**Exercise description:** Your output should be the entries below, from the first line up to and including the line with "Task: Disable HR", reproduced exactly and with no other lines.

**Raw data:**
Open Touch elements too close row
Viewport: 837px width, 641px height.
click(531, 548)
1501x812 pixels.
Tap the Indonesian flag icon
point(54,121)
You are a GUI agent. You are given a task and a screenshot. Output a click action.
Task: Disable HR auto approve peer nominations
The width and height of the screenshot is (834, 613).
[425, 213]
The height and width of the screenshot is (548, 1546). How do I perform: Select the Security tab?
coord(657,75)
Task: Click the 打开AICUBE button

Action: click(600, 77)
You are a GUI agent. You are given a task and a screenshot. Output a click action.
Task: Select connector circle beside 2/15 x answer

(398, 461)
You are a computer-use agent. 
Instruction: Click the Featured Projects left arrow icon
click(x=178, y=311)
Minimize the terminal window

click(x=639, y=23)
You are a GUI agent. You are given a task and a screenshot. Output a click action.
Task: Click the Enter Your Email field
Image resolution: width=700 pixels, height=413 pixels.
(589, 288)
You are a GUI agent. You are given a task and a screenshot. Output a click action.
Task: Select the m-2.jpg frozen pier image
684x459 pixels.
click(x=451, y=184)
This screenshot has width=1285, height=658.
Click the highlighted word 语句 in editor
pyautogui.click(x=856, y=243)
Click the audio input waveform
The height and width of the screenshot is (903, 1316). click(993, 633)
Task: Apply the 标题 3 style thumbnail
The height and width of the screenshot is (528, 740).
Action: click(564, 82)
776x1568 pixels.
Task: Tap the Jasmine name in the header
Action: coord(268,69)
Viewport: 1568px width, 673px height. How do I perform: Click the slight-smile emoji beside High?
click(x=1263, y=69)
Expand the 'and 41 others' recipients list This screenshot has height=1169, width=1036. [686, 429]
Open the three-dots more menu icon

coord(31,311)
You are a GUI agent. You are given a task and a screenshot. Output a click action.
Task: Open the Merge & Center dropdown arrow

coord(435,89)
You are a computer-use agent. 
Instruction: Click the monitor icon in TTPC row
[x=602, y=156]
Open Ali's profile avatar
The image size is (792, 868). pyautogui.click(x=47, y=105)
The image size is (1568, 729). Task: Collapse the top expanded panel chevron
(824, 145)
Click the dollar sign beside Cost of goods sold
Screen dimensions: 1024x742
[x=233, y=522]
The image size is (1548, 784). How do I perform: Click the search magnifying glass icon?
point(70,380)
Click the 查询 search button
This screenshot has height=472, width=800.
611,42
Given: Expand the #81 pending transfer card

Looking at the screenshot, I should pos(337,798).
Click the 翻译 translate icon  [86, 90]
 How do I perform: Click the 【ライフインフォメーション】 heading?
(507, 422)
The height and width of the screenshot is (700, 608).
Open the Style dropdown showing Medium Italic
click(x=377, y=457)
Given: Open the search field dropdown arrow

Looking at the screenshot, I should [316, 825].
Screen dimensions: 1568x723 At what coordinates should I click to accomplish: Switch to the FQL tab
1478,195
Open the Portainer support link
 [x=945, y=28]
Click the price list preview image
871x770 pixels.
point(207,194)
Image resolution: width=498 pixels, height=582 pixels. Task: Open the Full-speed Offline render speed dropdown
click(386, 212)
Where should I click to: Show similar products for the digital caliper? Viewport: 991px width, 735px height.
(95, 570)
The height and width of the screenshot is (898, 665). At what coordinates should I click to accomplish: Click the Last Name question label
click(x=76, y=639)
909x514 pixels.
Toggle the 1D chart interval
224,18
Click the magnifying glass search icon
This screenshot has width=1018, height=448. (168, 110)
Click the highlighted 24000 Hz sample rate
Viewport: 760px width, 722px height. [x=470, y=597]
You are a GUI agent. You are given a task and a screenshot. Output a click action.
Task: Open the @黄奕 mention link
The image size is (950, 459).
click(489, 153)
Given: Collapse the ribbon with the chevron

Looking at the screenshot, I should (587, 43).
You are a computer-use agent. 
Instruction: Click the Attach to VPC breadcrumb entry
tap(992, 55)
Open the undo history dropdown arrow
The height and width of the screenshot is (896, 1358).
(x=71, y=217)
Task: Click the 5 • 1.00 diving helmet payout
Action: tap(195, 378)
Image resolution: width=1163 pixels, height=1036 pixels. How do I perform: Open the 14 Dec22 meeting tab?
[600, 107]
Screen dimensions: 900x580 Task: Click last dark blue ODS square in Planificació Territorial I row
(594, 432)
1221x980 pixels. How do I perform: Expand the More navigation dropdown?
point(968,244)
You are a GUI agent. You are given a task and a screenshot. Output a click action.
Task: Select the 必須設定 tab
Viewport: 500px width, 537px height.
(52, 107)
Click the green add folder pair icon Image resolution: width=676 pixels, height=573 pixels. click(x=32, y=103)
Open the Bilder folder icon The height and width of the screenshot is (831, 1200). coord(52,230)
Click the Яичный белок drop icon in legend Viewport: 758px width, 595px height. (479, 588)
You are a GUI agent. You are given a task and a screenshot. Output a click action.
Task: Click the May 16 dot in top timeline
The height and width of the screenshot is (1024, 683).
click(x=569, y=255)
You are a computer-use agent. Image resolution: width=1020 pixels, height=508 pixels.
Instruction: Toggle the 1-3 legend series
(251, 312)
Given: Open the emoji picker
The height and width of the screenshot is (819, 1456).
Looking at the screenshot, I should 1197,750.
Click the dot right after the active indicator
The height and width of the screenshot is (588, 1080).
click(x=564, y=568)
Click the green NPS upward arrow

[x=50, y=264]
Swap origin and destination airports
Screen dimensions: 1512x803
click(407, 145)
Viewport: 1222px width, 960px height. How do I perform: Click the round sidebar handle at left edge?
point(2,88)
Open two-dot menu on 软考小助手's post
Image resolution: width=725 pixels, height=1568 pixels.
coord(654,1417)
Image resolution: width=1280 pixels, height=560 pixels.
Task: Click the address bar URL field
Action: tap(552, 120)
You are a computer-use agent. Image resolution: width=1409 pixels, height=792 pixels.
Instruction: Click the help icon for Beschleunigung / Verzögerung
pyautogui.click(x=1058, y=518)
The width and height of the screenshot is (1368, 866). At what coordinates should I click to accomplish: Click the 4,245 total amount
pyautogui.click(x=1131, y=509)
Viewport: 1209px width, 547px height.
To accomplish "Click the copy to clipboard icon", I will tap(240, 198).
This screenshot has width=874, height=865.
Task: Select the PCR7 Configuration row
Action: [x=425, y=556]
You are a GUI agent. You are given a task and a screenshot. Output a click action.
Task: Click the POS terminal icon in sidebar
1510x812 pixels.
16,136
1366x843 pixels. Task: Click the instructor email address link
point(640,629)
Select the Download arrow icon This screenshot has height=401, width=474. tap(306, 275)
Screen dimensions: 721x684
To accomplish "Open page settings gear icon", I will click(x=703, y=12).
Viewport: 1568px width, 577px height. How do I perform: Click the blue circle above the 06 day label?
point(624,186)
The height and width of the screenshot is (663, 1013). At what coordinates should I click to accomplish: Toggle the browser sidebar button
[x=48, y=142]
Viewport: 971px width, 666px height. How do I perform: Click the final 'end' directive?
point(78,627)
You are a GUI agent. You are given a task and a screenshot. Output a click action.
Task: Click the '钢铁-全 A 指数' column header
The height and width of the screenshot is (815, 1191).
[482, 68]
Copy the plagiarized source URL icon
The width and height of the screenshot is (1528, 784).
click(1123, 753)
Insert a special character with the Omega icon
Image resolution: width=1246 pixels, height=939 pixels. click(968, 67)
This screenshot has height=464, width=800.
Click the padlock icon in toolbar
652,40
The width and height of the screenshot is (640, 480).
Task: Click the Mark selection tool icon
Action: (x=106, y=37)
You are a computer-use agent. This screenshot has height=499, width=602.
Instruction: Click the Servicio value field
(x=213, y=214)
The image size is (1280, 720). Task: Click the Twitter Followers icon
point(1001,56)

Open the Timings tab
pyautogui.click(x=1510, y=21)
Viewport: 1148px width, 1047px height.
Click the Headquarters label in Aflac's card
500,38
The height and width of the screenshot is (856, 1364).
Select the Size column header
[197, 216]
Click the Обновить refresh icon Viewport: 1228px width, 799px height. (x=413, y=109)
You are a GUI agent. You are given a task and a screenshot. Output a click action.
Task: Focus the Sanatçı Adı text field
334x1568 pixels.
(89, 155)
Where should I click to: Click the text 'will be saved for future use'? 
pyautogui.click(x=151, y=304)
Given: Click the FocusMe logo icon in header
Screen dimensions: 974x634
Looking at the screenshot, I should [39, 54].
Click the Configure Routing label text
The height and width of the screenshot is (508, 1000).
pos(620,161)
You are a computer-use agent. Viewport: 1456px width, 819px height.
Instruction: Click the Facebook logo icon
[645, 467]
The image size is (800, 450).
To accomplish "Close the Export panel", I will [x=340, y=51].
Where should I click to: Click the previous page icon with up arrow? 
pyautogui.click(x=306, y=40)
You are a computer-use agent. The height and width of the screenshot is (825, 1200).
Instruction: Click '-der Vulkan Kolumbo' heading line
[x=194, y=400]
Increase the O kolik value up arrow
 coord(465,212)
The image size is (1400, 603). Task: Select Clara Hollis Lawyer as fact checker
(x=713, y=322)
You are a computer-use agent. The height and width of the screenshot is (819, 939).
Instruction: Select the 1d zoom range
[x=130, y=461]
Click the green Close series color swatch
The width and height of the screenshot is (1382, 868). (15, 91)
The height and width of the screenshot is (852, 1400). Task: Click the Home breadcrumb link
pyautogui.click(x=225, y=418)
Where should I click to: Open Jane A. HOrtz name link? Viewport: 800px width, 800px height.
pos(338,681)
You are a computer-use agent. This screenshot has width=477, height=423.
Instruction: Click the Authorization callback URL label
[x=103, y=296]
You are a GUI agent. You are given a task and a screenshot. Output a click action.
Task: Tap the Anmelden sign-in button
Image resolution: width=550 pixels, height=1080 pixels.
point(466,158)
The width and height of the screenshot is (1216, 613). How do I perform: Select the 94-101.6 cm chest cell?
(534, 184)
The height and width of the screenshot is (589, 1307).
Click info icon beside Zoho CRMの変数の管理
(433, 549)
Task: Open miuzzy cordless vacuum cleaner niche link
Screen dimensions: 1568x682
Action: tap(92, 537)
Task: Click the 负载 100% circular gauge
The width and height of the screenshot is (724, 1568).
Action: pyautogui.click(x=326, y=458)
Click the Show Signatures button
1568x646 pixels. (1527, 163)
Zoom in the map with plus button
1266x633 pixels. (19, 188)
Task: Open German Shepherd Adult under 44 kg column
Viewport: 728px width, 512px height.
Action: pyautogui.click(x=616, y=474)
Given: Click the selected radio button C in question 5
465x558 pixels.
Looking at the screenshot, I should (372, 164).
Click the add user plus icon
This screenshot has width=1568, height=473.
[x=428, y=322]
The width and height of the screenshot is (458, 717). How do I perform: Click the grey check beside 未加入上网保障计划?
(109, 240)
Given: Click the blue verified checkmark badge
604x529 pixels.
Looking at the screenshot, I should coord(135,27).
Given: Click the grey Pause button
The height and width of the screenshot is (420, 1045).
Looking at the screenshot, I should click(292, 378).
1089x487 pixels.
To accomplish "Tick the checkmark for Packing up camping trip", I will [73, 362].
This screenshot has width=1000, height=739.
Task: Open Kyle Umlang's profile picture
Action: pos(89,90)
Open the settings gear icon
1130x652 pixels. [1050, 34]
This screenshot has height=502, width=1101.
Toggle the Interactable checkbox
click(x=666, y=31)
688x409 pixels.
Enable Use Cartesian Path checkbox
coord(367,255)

**Written answer:**
Open Touch elements too close row
Viewport: 837px width, 641px height.
click(531, 548)
1501x812 pixels.
Tap the Indonesian flag icon
point(54,121)
You are a GUI agent. You are given a task and a screenshot. Output a click action.
Task: Disable HR auto approve peer nominations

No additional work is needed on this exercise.